Dataset entries:

* * * *

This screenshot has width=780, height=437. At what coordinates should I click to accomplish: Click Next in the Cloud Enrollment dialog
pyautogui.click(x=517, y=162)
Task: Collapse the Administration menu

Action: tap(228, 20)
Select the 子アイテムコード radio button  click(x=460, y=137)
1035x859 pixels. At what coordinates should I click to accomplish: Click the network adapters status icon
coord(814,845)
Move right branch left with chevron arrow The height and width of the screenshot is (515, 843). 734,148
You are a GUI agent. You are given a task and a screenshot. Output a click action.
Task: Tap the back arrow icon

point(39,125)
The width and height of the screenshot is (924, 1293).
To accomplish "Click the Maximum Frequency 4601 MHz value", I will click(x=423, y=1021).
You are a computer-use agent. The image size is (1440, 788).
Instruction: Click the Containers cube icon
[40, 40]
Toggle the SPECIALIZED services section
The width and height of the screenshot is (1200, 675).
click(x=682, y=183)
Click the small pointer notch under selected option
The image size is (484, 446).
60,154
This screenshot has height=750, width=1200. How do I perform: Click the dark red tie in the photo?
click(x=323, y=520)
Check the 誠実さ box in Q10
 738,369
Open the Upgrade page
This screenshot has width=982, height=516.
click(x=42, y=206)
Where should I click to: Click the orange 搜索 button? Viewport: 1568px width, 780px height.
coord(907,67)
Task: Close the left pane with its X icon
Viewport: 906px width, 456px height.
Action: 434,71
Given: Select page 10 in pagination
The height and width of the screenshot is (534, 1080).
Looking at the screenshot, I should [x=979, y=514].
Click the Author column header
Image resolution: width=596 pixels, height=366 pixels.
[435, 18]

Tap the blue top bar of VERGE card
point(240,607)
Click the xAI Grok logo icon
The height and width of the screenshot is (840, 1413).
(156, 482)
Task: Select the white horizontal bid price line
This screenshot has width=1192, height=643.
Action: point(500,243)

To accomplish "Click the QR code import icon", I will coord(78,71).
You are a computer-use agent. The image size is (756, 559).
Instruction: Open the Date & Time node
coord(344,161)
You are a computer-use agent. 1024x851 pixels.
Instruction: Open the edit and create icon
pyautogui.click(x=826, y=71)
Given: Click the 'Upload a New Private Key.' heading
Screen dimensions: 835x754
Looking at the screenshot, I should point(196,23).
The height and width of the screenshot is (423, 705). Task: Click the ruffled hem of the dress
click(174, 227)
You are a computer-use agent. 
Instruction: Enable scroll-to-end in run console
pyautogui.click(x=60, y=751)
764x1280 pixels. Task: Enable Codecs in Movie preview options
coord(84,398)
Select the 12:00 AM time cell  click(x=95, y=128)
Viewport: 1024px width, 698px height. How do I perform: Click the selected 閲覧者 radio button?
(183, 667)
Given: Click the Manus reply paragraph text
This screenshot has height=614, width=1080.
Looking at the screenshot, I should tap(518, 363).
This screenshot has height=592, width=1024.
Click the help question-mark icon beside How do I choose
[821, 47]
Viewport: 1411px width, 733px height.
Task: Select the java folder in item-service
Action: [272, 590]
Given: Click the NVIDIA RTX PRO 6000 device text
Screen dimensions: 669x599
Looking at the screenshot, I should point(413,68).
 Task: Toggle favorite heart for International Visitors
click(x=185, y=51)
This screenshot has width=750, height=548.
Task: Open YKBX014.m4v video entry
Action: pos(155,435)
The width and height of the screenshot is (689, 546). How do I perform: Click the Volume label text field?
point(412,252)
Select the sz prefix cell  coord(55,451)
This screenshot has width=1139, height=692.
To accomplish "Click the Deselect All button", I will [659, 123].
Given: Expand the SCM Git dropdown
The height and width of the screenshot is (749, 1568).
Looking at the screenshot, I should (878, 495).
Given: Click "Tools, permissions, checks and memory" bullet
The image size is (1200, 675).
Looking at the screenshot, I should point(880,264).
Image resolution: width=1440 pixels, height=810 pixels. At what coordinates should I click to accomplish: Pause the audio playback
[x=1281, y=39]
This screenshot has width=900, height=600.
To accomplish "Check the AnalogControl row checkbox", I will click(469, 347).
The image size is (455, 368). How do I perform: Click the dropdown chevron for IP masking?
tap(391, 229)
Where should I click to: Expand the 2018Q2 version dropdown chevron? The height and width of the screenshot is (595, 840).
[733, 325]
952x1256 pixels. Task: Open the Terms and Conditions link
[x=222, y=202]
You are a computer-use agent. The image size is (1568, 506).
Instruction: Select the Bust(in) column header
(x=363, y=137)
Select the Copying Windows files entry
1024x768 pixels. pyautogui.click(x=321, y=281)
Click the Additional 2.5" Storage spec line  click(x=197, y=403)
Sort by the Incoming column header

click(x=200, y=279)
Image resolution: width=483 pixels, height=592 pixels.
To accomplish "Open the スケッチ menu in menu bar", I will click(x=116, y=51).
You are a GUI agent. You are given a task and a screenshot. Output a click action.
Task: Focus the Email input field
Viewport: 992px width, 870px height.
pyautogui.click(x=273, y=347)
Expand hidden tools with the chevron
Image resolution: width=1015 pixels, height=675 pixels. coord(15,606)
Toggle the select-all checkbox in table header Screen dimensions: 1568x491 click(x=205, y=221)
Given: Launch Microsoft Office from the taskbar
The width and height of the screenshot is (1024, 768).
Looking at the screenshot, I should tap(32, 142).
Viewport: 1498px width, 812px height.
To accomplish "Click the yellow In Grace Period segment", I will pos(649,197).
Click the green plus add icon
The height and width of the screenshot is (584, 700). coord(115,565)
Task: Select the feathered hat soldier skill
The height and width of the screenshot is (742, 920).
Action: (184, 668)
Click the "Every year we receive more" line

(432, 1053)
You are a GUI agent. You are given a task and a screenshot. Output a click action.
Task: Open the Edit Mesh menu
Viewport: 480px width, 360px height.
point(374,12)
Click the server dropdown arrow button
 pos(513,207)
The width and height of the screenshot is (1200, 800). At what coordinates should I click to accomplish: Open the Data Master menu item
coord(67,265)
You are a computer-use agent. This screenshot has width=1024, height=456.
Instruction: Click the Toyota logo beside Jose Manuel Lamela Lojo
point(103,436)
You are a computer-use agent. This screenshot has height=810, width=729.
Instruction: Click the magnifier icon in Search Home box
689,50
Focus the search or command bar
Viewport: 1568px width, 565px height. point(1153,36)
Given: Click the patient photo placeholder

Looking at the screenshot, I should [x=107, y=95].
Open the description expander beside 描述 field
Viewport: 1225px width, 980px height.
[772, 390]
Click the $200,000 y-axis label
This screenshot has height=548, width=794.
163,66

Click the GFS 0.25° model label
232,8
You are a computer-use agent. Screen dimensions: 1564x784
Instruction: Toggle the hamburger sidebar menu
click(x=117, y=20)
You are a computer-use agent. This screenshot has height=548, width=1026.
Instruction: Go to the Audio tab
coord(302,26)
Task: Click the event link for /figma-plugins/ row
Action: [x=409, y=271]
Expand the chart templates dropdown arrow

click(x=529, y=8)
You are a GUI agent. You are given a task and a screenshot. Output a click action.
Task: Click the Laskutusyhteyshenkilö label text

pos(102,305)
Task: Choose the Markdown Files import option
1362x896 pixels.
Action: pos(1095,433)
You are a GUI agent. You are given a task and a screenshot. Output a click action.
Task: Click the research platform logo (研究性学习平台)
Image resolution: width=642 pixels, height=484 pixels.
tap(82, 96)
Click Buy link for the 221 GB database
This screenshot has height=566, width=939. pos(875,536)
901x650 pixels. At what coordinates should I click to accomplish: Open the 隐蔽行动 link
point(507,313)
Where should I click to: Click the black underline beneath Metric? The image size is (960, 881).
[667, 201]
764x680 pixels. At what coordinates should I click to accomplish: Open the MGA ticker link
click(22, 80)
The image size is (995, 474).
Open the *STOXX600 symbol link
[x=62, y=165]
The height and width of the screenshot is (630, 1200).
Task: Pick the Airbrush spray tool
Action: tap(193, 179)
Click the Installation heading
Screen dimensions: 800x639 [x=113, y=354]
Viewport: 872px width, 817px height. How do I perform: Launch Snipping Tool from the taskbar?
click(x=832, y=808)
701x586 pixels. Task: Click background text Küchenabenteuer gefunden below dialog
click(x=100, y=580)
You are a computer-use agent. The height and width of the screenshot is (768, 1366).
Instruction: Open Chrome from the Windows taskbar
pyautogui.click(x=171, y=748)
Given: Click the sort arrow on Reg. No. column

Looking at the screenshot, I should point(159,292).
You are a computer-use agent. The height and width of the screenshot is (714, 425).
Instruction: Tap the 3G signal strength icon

* * * *

Single out each line of the records above with the string "computer" in it, and copy it.

You are a computer-use agent. The image size is (1440, 788).
You are a computer-use agent. The image size is (756, 559).
You are a computer-use agent. 1024x851 pixels.
You are a computer-use agent. 
You are a computer-use agent. The image size is (1568, 506).
You are a computer-use agent. This screenshot has width=1024, height=456.
You are a computer-use agent. This screenshot has height=810, width=729.
You are a computer-use agent. Screen dimensions: 1564x784
You are a computer-use agent. This screenshot has height=548, width=1026.
You are a computer-use agent. The height and width of the screenshot is (768, 1366).
You are a computer-use agent. The height and width of the screenshot is (714, 425).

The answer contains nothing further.